Calcaxonia (1981 – 1999 known only under the informal name restricted Holaxonia) was, in some systems, an Octocorallian suborder of the order Gorgonacea, or alternatively of the broadly conceived order Alcyonacea. Before its formal erection in 1999, it was usually included inside the suborder Holaxonia.

According to a 2022 revision of Octocorallia, former Calcaxonia is part of the newly created order Scleralcyonacea, with the exception of the Calcaxonian genus Isis which is included in the order Malacalcyonacea.
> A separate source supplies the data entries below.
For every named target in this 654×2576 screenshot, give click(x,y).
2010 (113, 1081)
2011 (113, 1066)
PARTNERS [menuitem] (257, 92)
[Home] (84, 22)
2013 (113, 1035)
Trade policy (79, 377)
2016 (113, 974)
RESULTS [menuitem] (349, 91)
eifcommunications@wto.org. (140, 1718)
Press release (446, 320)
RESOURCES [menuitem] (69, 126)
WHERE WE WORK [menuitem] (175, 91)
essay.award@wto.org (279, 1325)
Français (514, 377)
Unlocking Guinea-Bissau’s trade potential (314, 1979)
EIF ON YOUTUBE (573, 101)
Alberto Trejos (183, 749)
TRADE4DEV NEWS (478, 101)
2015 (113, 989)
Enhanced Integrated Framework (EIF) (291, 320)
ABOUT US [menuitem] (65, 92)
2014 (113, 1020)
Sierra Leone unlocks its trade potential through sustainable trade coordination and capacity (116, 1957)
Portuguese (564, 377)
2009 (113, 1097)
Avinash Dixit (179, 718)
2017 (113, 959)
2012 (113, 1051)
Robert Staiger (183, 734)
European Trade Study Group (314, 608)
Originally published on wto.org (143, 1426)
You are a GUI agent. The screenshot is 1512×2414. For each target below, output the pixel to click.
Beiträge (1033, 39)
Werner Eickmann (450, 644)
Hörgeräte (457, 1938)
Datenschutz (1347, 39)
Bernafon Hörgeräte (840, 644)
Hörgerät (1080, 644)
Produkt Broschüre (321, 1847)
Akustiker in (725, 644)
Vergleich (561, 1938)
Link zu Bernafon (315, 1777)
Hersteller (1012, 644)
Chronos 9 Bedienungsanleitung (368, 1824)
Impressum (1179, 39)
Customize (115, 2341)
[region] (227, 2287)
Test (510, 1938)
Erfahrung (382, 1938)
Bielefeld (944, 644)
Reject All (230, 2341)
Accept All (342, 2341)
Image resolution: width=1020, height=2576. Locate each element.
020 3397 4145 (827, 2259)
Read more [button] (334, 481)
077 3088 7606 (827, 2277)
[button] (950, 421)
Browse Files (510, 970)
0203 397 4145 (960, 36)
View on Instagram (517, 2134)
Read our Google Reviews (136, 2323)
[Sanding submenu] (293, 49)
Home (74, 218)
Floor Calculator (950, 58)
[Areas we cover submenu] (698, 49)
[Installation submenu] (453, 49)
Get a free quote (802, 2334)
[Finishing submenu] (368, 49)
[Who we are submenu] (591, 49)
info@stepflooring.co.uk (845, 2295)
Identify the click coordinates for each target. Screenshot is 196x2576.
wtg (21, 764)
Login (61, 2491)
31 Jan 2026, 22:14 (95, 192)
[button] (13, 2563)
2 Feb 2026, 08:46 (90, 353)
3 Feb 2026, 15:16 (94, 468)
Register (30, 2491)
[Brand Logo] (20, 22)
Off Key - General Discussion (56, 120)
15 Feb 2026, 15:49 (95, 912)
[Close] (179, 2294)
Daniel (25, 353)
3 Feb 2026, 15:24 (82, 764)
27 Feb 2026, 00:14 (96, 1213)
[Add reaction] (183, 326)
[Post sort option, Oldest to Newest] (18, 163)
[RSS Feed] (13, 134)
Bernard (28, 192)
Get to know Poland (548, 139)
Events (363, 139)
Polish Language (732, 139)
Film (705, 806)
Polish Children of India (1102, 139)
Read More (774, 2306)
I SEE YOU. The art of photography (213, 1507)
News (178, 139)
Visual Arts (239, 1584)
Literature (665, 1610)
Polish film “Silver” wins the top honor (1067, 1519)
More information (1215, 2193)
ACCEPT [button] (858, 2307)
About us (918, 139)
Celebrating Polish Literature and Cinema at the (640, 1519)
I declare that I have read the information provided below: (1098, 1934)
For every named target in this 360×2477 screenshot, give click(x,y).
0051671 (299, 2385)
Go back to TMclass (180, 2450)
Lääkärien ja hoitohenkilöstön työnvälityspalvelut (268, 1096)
Within Scleralcyonacea, almost all former Calcaxonia taxa form together one unnamed clade, only Ellisellidae and Dendrobrachiidae (and possibly also Chelidonisididae) are parts of other clades of Scleralcyonacea.

== Composition ==
The following taxa were included in Calcaxonia:
- family Chelidonisididae (before 2021, this taxon was classified either as part of Isididae or as incertae sedis)
- family Chrysogorgiidae
- family Dendrobrachiidae (before 2019, this taxon was classified as part of Holaxonia, rather than Calcaxonia)
- family Ellisellidae
- family Ifalukellidae
- genus Isis (the current family Isididae includes only this genus plus two genera formerly included in Gorgoniidae being part of Holaxonia; prior to 2021/2016, the family Isididae included this genus plus what are now the families Keratoisididae, Mopseidae and Chelidonisididae)
- family Isidoidae (before 2021, this taxon was classified either as incertae sedis or as part of Chrysogorgiidae)
- family Keratoisididae (before 2021/2016, this taxon was classified as part of Isididae)
- family Mopseidae (before 2021/2016, this taxon was classified as part of Isididae; since 2021, Mopseidae includes the family Circinisididae proposed in 2016)
- family Pleurogorgiidae (before 2021, this taxon was classified as part of Chrysogorgiidae)
- family Primnoidae
Note that while some of the above families were (re)created by various studies in 2021, all the above families were moved to the new order Scleralcyonacea one year later, i.e. in 2022.

== Calcaxonia sensu lato ==
In 2019, G. C. Williams proposed that the name Calcaxonia be applied to the whole clade which, since 2022, has been known as Scleralcyonacea, i.e. the clade composed mainly of Calcaxonia proper, Pennatulacea and Helioporacea. Other authors did not adopt this proposal.